Prima di entrare in queste simpatiche e stupefacenti
narrazioni, mi soffermerò brevemente sulle fenomeno delle famiglie numerose.
Un tempo erano diffuse molto anche da noi, soprattutto in
campagna, con le famiglie patriarcali. Esse, con la loro struttura a piramide,
sacrificavano certo la libertà dei singoli, ma davano forza di sopravvivenza
all’intera stirpe, presentandosi come compatte e offrendo ragguardevoli forze –
lavoro; riuscivano a gestire meglio le non abbondanti risorse alimentari e
tante altre cose della vita, ma a un prezzo molto alto; infatti troppo spesso
le aspirazione dei singoli e le libertà di scelte di vita, venivano annullate
da queste grandi organizzazioni familiari.

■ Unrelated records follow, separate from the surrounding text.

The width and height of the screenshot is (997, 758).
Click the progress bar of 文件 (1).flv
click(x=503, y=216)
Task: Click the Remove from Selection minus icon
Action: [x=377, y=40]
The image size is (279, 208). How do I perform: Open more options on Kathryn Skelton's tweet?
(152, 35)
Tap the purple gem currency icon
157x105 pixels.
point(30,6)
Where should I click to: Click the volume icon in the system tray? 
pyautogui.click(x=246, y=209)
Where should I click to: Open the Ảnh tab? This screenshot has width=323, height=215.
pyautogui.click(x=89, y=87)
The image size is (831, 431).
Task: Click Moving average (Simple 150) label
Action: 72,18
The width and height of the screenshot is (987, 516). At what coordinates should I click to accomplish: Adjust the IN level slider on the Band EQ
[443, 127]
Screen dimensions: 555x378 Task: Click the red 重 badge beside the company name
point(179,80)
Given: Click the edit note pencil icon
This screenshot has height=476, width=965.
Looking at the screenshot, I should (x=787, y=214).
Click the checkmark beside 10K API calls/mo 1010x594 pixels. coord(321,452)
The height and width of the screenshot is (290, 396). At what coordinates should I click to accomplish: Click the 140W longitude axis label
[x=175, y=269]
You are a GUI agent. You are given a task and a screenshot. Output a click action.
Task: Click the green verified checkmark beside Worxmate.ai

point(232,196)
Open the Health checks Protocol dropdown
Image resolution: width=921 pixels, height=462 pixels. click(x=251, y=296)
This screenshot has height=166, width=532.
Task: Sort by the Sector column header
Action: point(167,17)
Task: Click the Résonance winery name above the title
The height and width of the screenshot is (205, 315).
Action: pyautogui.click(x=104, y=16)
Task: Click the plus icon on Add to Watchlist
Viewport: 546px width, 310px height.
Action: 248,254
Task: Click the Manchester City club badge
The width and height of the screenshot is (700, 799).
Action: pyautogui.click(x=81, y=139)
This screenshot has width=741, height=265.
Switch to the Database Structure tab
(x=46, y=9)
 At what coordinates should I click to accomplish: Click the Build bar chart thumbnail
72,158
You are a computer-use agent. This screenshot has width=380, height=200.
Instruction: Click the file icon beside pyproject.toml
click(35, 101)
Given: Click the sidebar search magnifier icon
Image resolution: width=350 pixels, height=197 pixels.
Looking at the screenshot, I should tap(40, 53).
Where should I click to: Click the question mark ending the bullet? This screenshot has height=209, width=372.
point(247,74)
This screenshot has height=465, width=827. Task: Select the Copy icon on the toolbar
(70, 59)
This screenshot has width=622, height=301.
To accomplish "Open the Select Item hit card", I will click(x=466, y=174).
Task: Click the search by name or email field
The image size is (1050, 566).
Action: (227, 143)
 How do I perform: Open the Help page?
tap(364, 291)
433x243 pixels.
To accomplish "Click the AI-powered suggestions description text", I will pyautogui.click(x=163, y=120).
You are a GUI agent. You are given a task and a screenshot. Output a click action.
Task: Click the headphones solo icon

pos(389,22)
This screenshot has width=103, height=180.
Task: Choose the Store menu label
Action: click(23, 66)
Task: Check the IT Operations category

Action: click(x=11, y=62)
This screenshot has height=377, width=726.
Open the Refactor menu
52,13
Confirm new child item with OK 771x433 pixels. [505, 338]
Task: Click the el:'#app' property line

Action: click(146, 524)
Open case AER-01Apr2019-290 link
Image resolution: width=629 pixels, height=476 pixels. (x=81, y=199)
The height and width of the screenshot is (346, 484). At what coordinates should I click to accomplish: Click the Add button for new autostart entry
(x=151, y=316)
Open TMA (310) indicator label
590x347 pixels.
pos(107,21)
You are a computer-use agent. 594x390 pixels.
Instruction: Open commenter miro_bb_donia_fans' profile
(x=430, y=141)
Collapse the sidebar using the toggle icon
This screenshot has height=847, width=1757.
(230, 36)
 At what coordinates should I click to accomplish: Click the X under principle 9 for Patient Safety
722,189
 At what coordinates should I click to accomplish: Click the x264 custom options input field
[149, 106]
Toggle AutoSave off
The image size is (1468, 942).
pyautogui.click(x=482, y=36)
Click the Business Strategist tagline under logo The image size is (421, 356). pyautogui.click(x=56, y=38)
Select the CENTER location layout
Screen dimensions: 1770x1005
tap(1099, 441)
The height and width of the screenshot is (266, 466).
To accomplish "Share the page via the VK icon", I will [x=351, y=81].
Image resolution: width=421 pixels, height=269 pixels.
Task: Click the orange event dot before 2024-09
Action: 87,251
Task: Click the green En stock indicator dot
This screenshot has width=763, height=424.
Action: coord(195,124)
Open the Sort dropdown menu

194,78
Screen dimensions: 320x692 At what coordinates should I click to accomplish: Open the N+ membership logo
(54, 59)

Questi costumi familiari tradizionali non sono certo un evento
locale, ma rispondono a usi universalmente diffusi; gli elementi che seguono
caratterizzano tali fenomeni.
1) I matrimoni precoci e la mancanza di scientificità nelle
pratiche antifecondative consentiva alle donne sane e ben nutrite di portare a
termine anche 20 gravidanze nella loro vita fertile.
2) "Per fortuna" c’era la forte mortalità “parto -
puerperio - prima infanzia” a calmierare il numero della prole, a cui vanno aggiunte guerre, periodiche epidemie di
un po’ di tutto, la sifilide diffusa anche nelle classi medio-alte e
l’uccisione dei neonati “quasi ammessa” o comunque sottaciuta dalla Chiesa per
quanto riguarda le classi povere.
3) Qui da noi in campagna esisteva lo schema della famiglia
mezzadrile, un’eredità romana come tante altre, organizzata gerarchicamente in
linea maschile: dopo il patriarca e sua moglie, autorità indiscusse, il primo
maschio curava la terra, il secondo la stalla, ecc… in modo che tutte le
risorse umane fossero utilizzate e finalizzate senza troppo interferire e
intralciarsi a vicenda. Allo stesso modo funzionava
il coté femminile: a una nuora andava
l’incombenza della tavola, a un’altra della filatura e tessitura, a un’altra del
pollaio e della conigliera. I bambini piccoli erano accuditi in comune o a
turno, e via via avviati al lavoro nelle varie competenze legate all’età e alle
necessità di ciascuno e così via... dalla notte dei tempi.
***
Un esempio per tutti, ecco alcune note sulla famiglia
patriarcale degli Andreoli di Quartirolo di Carpi. Leggendole si ha un’idea
delle situazioni di allora.
Ecco
il racconto – testimonianza di uno dei nipoti: Maurizio Gasparini di Quartirolo di Carpi.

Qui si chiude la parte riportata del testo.